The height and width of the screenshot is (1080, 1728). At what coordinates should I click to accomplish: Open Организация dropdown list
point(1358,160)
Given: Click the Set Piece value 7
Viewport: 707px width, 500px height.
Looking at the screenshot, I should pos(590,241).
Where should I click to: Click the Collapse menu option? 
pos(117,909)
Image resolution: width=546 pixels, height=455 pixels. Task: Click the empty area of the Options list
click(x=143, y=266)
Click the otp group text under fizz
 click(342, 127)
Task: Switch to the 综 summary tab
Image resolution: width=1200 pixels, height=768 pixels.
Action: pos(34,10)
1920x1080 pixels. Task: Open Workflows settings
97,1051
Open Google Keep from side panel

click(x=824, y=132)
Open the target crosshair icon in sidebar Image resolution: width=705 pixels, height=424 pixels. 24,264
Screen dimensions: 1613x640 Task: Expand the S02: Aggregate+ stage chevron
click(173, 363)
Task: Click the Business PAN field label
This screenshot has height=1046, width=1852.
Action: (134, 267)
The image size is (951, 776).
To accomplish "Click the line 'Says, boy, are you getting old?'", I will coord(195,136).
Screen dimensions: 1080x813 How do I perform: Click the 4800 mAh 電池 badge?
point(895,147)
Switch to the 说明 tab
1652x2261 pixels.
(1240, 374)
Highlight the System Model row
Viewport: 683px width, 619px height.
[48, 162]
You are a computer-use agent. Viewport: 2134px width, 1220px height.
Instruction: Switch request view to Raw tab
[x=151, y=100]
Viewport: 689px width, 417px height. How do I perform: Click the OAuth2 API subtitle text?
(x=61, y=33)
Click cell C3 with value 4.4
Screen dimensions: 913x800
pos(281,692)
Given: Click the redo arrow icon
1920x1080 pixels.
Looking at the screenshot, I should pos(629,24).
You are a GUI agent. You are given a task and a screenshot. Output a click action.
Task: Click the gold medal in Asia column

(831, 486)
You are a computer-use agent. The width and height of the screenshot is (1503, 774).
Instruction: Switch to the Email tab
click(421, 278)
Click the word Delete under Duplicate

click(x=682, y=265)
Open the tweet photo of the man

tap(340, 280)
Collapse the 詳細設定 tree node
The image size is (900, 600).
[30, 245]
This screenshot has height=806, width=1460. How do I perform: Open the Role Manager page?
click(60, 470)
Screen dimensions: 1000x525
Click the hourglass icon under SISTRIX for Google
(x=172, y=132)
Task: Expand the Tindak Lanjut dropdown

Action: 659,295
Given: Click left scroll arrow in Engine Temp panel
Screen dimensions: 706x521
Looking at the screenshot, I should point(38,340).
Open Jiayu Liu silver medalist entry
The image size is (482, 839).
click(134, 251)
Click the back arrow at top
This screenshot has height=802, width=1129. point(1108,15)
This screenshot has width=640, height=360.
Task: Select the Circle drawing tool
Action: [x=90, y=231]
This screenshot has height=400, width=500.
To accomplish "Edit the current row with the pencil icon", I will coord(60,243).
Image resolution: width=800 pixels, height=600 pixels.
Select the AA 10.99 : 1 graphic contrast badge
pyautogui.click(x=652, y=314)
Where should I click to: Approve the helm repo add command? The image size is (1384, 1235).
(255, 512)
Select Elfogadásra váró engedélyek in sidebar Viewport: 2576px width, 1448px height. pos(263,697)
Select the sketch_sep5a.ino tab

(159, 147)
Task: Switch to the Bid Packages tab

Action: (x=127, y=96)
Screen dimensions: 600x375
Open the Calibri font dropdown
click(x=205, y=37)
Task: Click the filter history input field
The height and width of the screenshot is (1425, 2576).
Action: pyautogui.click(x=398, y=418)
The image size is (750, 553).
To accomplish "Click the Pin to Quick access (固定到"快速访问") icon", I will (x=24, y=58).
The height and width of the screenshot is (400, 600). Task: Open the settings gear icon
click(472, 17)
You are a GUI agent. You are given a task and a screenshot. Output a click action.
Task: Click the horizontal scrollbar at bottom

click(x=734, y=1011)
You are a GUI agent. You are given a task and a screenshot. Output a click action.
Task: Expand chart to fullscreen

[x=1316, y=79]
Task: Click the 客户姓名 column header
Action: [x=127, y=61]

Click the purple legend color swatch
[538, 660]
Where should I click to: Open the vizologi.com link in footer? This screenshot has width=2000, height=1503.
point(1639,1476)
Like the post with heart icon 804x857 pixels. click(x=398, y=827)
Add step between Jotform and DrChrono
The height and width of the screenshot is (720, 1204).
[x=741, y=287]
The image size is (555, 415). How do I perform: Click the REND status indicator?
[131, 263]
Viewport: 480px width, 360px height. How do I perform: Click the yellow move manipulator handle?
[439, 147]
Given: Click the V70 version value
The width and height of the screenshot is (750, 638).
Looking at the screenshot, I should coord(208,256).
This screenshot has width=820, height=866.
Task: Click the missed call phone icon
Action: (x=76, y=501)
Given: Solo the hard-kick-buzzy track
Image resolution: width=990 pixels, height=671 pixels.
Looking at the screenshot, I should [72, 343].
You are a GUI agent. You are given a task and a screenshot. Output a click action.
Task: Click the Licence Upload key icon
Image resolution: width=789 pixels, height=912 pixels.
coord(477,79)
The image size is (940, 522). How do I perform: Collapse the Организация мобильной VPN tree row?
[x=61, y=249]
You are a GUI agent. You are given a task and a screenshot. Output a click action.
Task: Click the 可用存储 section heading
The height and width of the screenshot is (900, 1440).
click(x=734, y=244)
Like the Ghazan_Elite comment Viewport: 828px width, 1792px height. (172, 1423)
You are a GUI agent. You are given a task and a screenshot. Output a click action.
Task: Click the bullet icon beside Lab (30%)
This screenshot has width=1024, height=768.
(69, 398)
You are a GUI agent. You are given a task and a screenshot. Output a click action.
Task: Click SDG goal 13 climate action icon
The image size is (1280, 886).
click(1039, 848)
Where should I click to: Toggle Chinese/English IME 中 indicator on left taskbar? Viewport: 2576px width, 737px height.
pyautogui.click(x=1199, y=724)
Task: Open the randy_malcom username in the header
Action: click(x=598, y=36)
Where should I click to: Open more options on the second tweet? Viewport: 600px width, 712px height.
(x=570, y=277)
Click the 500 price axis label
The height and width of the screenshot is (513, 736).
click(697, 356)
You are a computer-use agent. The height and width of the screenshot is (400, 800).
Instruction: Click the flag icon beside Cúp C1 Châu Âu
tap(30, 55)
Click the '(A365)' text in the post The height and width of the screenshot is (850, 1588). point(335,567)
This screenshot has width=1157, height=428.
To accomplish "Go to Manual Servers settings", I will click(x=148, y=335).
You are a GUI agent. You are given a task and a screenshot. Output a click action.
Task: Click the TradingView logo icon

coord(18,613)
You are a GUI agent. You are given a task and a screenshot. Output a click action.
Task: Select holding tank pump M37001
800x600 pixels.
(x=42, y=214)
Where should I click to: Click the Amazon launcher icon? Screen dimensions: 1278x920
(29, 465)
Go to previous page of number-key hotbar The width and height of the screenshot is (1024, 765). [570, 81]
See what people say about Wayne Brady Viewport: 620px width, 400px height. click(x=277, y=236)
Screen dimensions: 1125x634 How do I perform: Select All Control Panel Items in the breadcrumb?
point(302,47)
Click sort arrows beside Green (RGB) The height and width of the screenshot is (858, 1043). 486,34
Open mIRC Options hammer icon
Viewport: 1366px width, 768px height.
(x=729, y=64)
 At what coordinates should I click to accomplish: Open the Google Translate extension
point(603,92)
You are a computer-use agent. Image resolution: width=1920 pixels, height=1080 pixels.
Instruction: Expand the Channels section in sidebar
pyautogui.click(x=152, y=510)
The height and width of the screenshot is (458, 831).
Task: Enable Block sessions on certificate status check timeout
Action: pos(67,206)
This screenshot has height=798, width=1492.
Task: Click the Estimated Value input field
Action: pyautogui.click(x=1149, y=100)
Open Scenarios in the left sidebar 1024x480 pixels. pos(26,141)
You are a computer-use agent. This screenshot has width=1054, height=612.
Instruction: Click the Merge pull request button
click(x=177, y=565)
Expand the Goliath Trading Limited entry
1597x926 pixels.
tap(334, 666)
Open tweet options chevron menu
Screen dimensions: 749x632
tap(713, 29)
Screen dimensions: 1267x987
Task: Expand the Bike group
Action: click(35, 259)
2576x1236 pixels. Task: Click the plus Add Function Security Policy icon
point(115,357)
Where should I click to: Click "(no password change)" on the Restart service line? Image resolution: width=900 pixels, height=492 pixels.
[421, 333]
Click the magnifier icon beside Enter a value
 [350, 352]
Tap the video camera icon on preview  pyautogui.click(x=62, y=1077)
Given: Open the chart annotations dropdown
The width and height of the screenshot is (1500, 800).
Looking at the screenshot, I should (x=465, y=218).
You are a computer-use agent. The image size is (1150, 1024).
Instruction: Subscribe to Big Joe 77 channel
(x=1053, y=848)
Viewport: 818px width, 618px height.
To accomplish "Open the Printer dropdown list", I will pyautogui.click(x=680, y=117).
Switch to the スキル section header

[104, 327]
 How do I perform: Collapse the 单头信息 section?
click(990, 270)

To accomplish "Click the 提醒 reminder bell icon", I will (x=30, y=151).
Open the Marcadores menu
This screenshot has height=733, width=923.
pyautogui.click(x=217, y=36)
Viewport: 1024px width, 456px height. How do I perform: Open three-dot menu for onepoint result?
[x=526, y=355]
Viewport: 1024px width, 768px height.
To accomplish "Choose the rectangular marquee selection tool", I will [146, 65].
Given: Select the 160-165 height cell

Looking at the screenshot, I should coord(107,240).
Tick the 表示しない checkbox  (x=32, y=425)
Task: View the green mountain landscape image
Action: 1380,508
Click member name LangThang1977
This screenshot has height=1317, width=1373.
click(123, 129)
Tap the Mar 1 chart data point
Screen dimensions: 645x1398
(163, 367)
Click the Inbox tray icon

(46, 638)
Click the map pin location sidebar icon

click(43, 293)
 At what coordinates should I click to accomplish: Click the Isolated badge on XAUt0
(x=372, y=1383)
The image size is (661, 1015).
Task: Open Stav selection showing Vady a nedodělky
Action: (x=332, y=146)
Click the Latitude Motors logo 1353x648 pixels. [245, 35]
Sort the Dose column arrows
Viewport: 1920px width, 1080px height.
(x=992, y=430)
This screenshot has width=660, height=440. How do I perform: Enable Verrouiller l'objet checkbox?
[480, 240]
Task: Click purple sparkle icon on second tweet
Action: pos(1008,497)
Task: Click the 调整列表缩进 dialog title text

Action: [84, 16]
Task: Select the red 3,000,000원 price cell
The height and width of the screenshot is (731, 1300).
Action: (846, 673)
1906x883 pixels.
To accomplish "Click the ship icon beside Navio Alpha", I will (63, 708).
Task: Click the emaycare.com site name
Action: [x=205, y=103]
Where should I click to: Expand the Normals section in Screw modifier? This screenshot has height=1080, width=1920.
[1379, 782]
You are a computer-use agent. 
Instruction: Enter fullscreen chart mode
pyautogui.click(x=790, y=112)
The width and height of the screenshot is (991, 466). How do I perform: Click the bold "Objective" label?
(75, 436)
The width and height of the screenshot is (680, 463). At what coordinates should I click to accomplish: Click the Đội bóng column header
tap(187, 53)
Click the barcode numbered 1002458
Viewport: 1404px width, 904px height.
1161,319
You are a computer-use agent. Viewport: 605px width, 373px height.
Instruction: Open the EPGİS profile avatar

» What the exercise asks
Reproduce the stretch of material from the line containing "Screen dimensions: 1000x525" through the line containing "click(472, 17)", with "hourglass icon" replaced by "sandglass icon" and everything else left as it stands.

» Correct response
Screen dimensions: 1000x525
Click the sandglass icon under SISTRIX for Google
(x=172, y=132)
Task: Expand the Tindak Lanjut dropdown

Action: 659,295
Given: Click left scroll arrow in Engine Temp panel
Screen dimensions: 706x521
Looking at the screenshot, I should point(38,340).
Open Jiayu Liu silver medalist entry
The image size is (482, 839).
click(134, 251)
Click the back arrow at top
This screenshot has height=802, width=1129. point(1108,15)
This screenshot has width=640, height=360.
Task: Select the Circle drawing tool
Action: [x=90, y=231]
This screenshot has height=400, width=500.
To accomplish "Edit the current row with the pencil icon", I will coord(60,243).
Image resolution: width=800 pixels, height=600 pixels.
Select the AA 10.99 : 1 graphic contrast badge
pyautogui.click(x=652, y=314)
Where should I click to: Approve the helm repo add command? The image size is (1384, 1235).
(255, 512)
Select Elfogadásra váró engedélyek in sidebar Viewport: 2576px width, 1448px height. pos(263,697)
Select the sketch_sep5a.ino tab

(159, 147)
Task: Switch to the Bid Packages tab

Action: (x=127, y=96)
Screen dimensions: 600x375
Open the Calibri font dropdown
click(x=205, y=37)
Task: Click the filter history input field
The height and width of the screenshot is (1425, 2576).
Action: pyautogui.click(x=398, y=418)
The image size is (750, 553).
To accomplish "Click the Pin to Quick access (固定到"快速访问") icon", I will (x=24, y=58).
The height and width of the screenshot is (400, 600). Task: Open the settings gear icon
click(472, 17)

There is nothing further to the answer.